The studio of Francisco Leygonier, successively located on Calle Cantimplora, Calle Ravetilla, and the Patio del Alcázar, offered his portraits and views for more than three decades, until the late 1870s.
The Pretender and the «Small Court»
The Duke of Montpensier was the fifth son of Louis Philippe of Orléans, king of the French from 1830, and Maria Amelia of Bourbon-Two Sicilies. Following France’s interests, he married the Spanish infanta Maria Luisa Fernanda (1832-1897), sister of Queen Isabella II, with aspirations to the Spanish throne.
The exile of his father from France, due to the revolution of 1848, led them to move to Spain. The government of Isabella II did not consider it prudent for them to establish their residence in the capital, which is why they chose Seville to settle.

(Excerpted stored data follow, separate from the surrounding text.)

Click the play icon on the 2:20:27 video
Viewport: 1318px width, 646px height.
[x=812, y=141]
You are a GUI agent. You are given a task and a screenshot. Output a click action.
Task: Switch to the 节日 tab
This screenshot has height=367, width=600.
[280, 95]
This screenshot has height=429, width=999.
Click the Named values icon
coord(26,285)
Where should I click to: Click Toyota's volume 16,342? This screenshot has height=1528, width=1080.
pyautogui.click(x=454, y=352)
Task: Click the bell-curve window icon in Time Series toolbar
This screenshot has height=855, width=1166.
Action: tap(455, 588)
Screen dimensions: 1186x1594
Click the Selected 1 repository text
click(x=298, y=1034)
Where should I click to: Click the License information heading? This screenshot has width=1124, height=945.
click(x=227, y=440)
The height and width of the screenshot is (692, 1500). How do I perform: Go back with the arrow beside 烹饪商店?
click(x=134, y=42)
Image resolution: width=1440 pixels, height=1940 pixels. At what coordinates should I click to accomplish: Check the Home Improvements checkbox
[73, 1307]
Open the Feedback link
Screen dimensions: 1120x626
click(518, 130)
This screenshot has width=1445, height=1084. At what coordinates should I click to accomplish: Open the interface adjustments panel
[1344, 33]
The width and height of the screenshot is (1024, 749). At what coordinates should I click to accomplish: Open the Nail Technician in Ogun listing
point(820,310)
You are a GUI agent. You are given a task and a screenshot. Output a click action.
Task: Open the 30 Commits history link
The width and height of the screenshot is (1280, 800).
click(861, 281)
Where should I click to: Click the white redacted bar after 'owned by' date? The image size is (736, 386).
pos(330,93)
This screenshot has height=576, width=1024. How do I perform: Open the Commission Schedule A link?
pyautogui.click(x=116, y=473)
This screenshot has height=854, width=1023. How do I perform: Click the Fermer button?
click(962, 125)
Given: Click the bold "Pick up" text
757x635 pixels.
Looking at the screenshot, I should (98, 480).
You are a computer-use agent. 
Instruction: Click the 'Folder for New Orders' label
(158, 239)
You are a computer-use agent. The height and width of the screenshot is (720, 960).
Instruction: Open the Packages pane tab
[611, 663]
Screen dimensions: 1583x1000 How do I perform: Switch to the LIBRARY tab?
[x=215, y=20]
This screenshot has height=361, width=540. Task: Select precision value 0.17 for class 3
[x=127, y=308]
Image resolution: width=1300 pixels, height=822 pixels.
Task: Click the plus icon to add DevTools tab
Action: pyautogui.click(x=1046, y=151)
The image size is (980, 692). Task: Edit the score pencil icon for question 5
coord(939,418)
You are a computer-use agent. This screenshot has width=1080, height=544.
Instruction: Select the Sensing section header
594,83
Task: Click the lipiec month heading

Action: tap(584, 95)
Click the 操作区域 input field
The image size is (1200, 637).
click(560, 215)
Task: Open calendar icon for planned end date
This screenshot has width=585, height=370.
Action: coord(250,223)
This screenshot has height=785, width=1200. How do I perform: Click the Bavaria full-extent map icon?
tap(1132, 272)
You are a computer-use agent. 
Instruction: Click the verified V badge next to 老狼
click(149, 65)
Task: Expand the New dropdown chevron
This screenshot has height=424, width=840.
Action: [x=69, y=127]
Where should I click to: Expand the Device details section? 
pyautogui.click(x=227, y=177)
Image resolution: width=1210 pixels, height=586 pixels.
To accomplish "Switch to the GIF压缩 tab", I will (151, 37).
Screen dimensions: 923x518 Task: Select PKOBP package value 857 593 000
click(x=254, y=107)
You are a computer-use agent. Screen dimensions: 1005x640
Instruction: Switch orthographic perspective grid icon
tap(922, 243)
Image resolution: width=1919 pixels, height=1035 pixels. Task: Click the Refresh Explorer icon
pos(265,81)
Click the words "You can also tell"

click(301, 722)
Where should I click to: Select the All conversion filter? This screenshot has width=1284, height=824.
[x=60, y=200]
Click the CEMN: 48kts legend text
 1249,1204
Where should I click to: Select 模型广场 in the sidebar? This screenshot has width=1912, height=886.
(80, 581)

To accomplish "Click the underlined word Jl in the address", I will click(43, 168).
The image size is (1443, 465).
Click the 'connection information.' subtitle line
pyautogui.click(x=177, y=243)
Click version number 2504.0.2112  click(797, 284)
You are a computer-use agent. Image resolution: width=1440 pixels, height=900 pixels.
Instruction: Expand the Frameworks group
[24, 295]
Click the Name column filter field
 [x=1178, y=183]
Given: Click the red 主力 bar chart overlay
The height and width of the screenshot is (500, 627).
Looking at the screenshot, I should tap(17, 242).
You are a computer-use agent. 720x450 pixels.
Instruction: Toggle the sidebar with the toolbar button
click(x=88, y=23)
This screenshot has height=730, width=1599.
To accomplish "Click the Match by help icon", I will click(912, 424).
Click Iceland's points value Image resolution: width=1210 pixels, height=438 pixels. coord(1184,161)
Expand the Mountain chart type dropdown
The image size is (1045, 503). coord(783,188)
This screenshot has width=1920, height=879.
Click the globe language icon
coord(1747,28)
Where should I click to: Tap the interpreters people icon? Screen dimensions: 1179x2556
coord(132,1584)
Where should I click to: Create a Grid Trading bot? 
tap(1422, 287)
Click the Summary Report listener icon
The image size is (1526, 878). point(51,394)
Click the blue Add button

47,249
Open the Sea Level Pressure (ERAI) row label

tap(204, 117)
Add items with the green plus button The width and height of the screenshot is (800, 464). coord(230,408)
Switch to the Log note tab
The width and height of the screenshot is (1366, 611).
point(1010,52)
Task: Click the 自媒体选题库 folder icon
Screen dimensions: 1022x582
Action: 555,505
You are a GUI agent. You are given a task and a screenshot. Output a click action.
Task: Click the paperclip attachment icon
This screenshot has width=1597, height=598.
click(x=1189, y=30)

They acquired an extramural location, the Palacio de San Telmo, formerly the University of Mareantes and then the Institute of Secondary Education, to turn it into their home.
The duke, who had the writer Antonio de Latour as his private tutor, was a highly educated man, a great lover of the arts and sciences. He was a patron and ambitious art collector, as well as an amateur archaeologist, who was also passionate about photography, an art he promoted profusely, even commissioning works from photographers like Leygonier, Charles Clifford, Luis Masson, and Jean Laurent, among others.
In just a few years, the Montpensier family transformed the Palacio de San Telmo, one of the most photographed monuments of the time, into a true court, popularly known as the «small court,» where intellectuals, artists, and politicians gathered. So much so that this «court» even came to rival that of Madrid.
In any case, the Duke of Montpensier was a prominent instigator of conspiracies against his sister-in-law to seize the throne. The revolution of 1868 led to the abdication of the queen, but Montpensier did not reach the throne due to the opposition of General Prim, who chose Amadeo of Savoy. He then had to go into exile. Upon his return to Spain, in 1870, he killed his other brother-in-law, Enrique de Borbón, in a pistol duel, definitively ruining his chances of ascending the throne.
His daughter Maria de las Mercedes married her nephew, King Alfonso XII, but passed away shortly after. Montpensier died during a hunting trip in another of the Andalusian locations where he also had a residence, Sanlúcar de Barrameda, in 1890.